If the Supreme Court's rulings on Obamacare have taught conservatives anything, it's the importance of the meaning of words. The Supreme Court upheld the individual mandate by interpreting the word "penalty" as "tax". More recently it upheld subsidies in the federal exchanges against the plain meaning of the text. Defending the meaning of words is important to the conservative cause. C.S. Lewis wrote that " have killed a word you have also...blotted from the human mind the thing that word originally stood for. Men do not long continue to think what they have forgotten how to say." The biggest cultural impact of the gay marriage ruling has gone largely unnoticed in the aftermath. That is the meaning of the word "marriage". If we do nothing, in fact, even if we do all the things I have already outlined here, we will still face the future problem of being unable to speak about marriage in a way that we understand it. We have to do something about this, and we have to do it before we lose the political power to move anything on this issue, which will happen if the polls are any indication. This is part of the reason why I was so harsh yesterday. Refusing to admit defeat means failing to take steps like what I am proposing. If we believe that we can still win on this issue, there is no reason to do this. But if we are going to lose, or have already lost, it becomes necessary to protect what we still have. Military history is full of examples where armies overextended themselves and tried to defend too much. The price of a strategy to defend the indefensible is the failure to defend the territory that is defensible. When you are overrun, you have to make choices about what to leave behind and what to defend. Marriage is just a word, but words are important in the fight that we have ahead of us. We can no longer defend marriage in the law, but we can defend it's meaning in the language.

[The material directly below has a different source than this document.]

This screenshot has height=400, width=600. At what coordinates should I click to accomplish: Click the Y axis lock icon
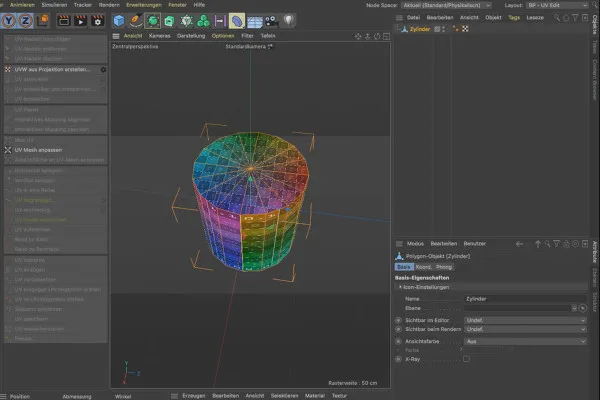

I propose we strike the word "marriage" from our civil and criminal law entirely. Go through the entire law line by line and remove the word "marriage" completely. Replace it with "civil union". This can be done in such a way as to have zero legal effect, and it will serve the purpose of separating the institution bent and twisted by the government from the true meaning of marriage which can then be defended in the church. Do I want civil unions? No, but we no longer have a choice. We must scorch the earth we leave behind. If we don't do this, the very term "marriage" will be irreversibly changed to include homosexual relationships. Future generations will grow up understanding marriage in terms foreign to us. It will become impossible to even explain to younger generations that when the pastor talks about marriage or they read about marriage in the Bible, that this does not mean homosexual marriage. Words are important. If we really want to protect marriage, we need to take steps to protect the meaning of the word from the deviancy of the judiciary. There should not be a legal problem doing this, because it does not involve any sort of discrimination against homosexual couples. Under the state law, everyone will have a civil union. The church sanctioned marriage I proposed earlier is voluntary and overseen by the church, where religious liberty can be maintained legally. We can call this "marriage", call the government version "civil union" and maintain the meaning of biblical marriage. This requires admitting defeat in the law, but we have already lost. If we don't do this, we will lose even more. We will lose the language. Arguably, that is more important than the law in the future.

Now that's whack.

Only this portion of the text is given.